● 課題: 以下の項目をすべて、「price label」を「price tag」に置き換えて、ほかは変えずに書き直してもらえますか？

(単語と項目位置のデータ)

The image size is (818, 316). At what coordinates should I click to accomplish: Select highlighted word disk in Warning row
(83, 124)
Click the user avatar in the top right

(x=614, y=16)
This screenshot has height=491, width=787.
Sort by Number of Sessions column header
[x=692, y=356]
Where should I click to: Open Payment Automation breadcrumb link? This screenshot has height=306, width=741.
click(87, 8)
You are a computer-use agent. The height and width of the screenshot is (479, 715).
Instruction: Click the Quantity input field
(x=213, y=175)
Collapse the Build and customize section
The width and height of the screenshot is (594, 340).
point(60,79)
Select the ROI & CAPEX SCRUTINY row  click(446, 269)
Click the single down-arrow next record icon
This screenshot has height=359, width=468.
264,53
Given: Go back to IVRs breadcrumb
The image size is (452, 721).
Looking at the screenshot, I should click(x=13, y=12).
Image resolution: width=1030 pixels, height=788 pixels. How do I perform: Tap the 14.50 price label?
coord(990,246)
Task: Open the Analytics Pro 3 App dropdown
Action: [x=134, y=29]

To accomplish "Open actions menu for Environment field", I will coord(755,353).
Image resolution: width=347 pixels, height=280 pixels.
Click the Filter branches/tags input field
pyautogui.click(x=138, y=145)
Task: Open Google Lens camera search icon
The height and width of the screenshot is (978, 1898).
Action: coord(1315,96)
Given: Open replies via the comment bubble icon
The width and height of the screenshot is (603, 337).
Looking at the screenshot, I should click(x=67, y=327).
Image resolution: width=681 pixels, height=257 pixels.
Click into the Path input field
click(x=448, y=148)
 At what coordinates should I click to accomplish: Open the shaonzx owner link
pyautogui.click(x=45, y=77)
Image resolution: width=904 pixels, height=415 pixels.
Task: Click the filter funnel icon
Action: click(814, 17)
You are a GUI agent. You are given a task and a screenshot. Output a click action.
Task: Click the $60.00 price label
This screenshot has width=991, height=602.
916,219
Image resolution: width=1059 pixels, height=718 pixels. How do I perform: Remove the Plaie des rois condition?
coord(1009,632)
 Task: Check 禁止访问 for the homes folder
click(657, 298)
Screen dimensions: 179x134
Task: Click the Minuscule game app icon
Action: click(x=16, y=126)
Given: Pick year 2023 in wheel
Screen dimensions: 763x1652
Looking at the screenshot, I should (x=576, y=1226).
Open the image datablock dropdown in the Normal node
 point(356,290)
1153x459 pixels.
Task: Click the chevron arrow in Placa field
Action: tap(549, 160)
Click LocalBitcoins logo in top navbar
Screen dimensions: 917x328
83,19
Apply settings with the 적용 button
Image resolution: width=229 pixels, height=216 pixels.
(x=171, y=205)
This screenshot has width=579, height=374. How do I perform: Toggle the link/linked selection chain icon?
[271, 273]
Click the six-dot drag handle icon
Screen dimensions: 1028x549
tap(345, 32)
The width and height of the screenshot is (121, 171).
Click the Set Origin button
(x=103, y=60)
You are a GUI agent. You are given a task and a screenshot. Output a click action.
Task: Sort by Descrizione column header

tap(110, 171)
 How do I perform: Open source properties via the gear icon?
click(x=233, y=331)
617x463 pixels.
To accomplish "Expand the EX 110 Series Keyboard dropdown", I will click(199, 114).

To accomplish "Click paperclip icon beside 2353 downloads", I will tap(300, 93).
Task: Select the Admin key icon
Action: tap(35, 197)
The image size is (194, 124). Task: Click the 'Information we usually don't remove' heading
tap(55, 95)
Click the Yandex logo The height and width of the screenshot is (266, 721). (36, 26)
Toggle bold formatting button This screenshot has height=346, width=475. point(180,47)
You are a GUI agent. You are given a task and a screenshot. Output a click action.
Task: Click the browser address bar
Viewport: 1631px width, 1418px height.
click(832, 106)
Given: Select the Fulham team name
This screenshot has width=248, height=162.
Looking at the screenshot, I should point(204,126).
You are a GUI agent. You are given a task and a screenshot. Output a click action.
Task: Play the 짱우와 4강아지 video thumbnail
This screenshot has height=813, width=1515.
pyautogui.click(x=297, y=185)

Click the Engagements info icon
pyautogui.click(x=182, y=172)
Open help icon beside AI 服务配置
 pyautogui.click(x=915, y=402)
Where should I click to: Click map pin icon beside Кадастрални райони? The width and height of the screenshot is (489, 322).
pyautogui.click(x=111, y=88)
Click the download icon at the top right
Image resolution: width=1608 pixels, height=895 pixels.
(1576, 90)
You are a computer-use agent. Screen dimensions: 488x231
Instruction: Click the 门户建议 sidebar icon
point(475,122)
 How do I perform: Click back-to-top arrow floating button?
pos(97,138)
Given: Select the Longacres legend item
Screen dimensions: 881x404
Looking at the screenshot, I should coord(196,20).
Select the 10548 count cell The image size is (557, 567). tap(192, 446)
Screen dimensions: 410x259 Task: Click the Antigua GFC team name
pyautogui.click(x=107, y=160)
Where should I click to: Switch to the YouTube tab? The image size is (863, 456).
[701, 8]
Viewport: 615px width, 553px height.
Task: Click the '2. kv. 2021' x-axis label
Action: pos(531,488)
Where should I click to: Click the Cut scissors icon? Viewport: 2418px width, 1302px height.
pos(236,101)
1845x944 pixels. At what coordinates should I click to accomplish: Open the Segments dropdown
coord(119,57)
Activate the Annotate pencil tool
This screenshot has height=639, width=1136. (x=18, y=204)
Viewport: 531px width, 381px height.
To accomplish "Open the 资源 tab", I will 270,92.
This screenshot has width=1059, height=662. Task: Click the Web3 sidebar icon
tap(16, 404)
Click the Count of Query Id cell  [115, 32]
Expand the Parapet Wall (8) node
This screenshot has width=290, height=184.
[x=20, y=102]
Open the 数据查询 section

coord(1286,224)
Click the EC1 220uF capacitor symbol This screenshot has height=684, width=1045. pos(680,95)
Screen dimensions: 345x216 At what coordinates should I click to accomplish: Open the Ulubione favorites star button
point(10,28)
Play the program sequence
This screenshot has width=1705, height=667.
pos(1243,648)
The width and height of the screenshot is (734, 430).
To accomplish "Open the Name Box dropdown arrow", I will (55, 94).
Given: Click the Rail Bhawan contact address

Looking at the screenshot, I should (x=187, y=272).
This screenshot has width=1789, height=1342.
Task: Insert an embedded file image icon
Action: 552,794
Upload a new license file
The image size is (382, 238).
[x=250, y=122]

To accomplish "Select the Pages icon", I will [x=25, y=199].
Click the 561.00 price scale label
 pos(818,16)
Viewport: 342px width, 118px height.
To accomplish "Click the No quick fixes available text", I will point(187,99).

● 課題の解答:
The image size is (818, 316). At what coordinates should I click to accomplish: Select highlighted word disk in Warning row
(83, 124)
Click the user avatar in the top right

(x=614, y=16)
This screenshot has height=491, width=787.
Sort by Number of Sessions column header
[x=692, y=356]
Where should I click to: Open Payment Automation breadcrumb link? This screenshot has height=306, width=741.
click(87, 8)
You are a computer-use agent. The height and width of the screenshot is (479, 715).
Instruction: Click the Quantity input field
(x=213, y=175)
Collapse the Build and customize section
The width and height of the screenshot is (594, 340).
point(60,79)
Select the ROI & CAPEX SCRUTINY row  click(446, 269)
Click the single down-arrow next record icon
This screenshot has height=359, width=468.
264,53
Given: Go back to IVRs breadcrumb
The image size is (452, 721).
Looking at the screenshot, I should click(x=13, y=12).
Image resolution: width=1030 pixels, height=788 pixels. How do I perform: Tap the 14.50 price tag?
coord(990,246)
Task: Open the Analytics Pro 3 App dropdown
Action: [x=134, y=29]

To accomplish "Open actions menu for Environment field", I will coord(755,353).
Image resolution: width=347 pixels, height=280 pixels.
Click the Filter branches/tags input field
pyautogui.click(x=138, y=145)
Task: Open Google Lens camera search icon
The height and width of the screenshot is (978, 1898).
Action: coord(1315,96)
Given: Open replies via the comment bubble icon
The width and height of the screenshot is (603, 337).
Looking at the screenshot, I should click(x=67, y=327).
Image resolution: width=681 pixels, height=257 pixels.
Click into the Path input field
click(x=448, y=148)
 At what coordinates should I click to accomplish: Open the shaonzx owner link
pyautogui.click(x=45, y=77)
Image resolution: width=904 pixels, height=415 pixels.
Task: Click the filter funnel icon
Action: click(814, 17)
You are a GUI agent. You are given a task and a screenshot. Output a click action.
Task: Click the $60.00 price tag
This screenshot has width=991, height=602.
916,219
Image resolution: width=1059 pixels, height=718 pixels. How do I perform: Remove the Plaie des rois condition?
coord(1009,632)
 Task: Check 禁止访问 for the homes folder
click(657, 298)
Screen dimensions: 179x134
Task: Click the Minuscule game app icon
Action: click(x=16, y=126)
Given: Pick year 2023 in wheel
Screen dimensions: 763x1652
Looking at the screenshot, I should (x=576, y=1226).
Open the image datablock dropdown in the Normal node
 point(356,290)
1153x459 pixels.
Task: Click the chevron arrow in Placa field
Action: tap(549, 160)
Click LocalBitcoins logo in top navbar
Screen dimensions: 917x328
83,19
Apply settings with the 적용 button
Image resolution: width=229 pixels, height=216 pixels.
(x=171, y=205)
This screenshot has width=579, height=374. How do I perform: Toggle the link/linked selection chain icon?
[271, 273]
Click the six-dot drag handle icon
Screen dimensions: 1028x549
tap(345, 32)
The width and height of the screenshot is (121, 171).
Click the Set Origin button
(x=103, y=60)
You are a GUI agent. You are given a task and a screenshot. Output a click action.
Task: Sort by Descrizione column header

tap(110, 171)
 How do I perform: Open source properties via the gear icon?
click(x=233, y=331)
617x463 pixels.
To accomplish "Expand the EX 110 Series Keyboard dropdown", I will click(199, 114).

To accomplish "Click paperclip icon beside 2353 downloads", I will tap(300, 93).
Task: Select the Admin key icon
Action: tap(35, 197)
The image size is (194, 124). Task: Click the 'Information we usually don't remove' heading
tap(55, 95)
Click the Yandex logo The height and width of the screenshot is (266, 721). (36, 26)
Toggle bold formatting button This screenshot has height=346, width=475. point(180,47)
You are a GUI agent. You are given a task and a screenshot. Output a click action.
Task: Click the browser address bar
Viewport: 1631px width, 1418px height.
click(832, 106)
Given: Select the Fulham team name
This screenshot has width=248, height=162.
Looking at the screenshot, I should point(204,126).
You are a GUI agent. You are given a task and a screenshot. Output a click action.
Task: Play the 짱우와 4강아지 video thumbnail
This screenshot has height=813, width=1515.
pyautogui.click(x=297, y=185)

Click the Engagements info icon
pyautogui.click(x=182, y=172)
Open help icon beside AI 服务配置
 pyautogui.click(x=915, y=402)
Where should I click to: Click map pin icon beside Кадастрални райони? The width and height of the screenshot is (489, 322).
pyautogui.click(x=111, y=88)
Click the download icon at the top right
Image resolution: width=1608 pixels, height=895 pixels.
(1576, 90)
You are a computer-use agent. Screen dimensions: 488x231
Instruction: Click the 门户建议 sidebar icon
point(475,122)
 How do I perform: Click back-to-top arrow floating button?
pos(97,138)
Given: Select the Longacres legend item
Screen dimensions: 881x404
Looking at the screenshot, I should coord(196,20).
Select the 10548 count cell The image size is (557, 567). tap(192, 446)
Screen dimensions: 410x259 Task: Click the Antigua GFC team name
pyautogui.click(x=107, y=160)
Where should I click to: Switch to the YouTube tab? The image size is (863, 456).
[701, 8]
Viewport: 615px width, 553px height.
Task: Click the '2. kv. 2021' x-axis label
Action: pos(531,488)
Where should I click to: Click the Cut scissors icon? Viewport: 2418px width, 1302px height.
pos(236,101)
1845x944 pixels. At what coordinates should I click to accomplish: Open the Segments dropdown
coord(119,57)
Activate the Annotate pencil tool
This screenshot has height=639, width=1136. (x=18, y=204)
Viewport: 531px width, 381px height.
To accomplish "Open the 资源 tab", I will 270,92.
This screenshot has width=1059, height=662. Task: Click the Web3 sidebar icon
tap(16, 404)
Click the Count of Query Id cell  [115, 32]
Expand the Parapet Wall (8) node
This screenshot has width=290, height=184.
[x=20, y=102]
Open the 数据查询 section

coord(1286,224)
Click the EC1 220uF capacitor symbol This screenshot has height=684, width=1045. pos(680,95)
Screen dimensions: 345x216 At what coordinates should I click to accomplish: Open the Ulubione favorites star button
point(10,28)
Play the program sequence
This screenshot has width=1705, height=667.
pos(1243,648)
The width and height of the screenshot is (734, 430).
To accomplish "Open the Name Box dropdown arrow", I will (55, 94).
Given: Click the Rail Bhawan contact address

Looking at the screenshot, I should (x=187, y=272).
This screenshot has width=1789, height=1342.
Task: Insert an embedded file image icon
Action: 552,794
Upload a new license file
The image size is (382, 238).
[x=250, y=122]

To accomplish "Select the Pages icon", I will [x=25, y=199].
Click the 561.00 price scale label
 pos(818,16)
Viewport: 342px width, 118px height.
To accomplish "Click the No quick fixes available text", I will point(187,99).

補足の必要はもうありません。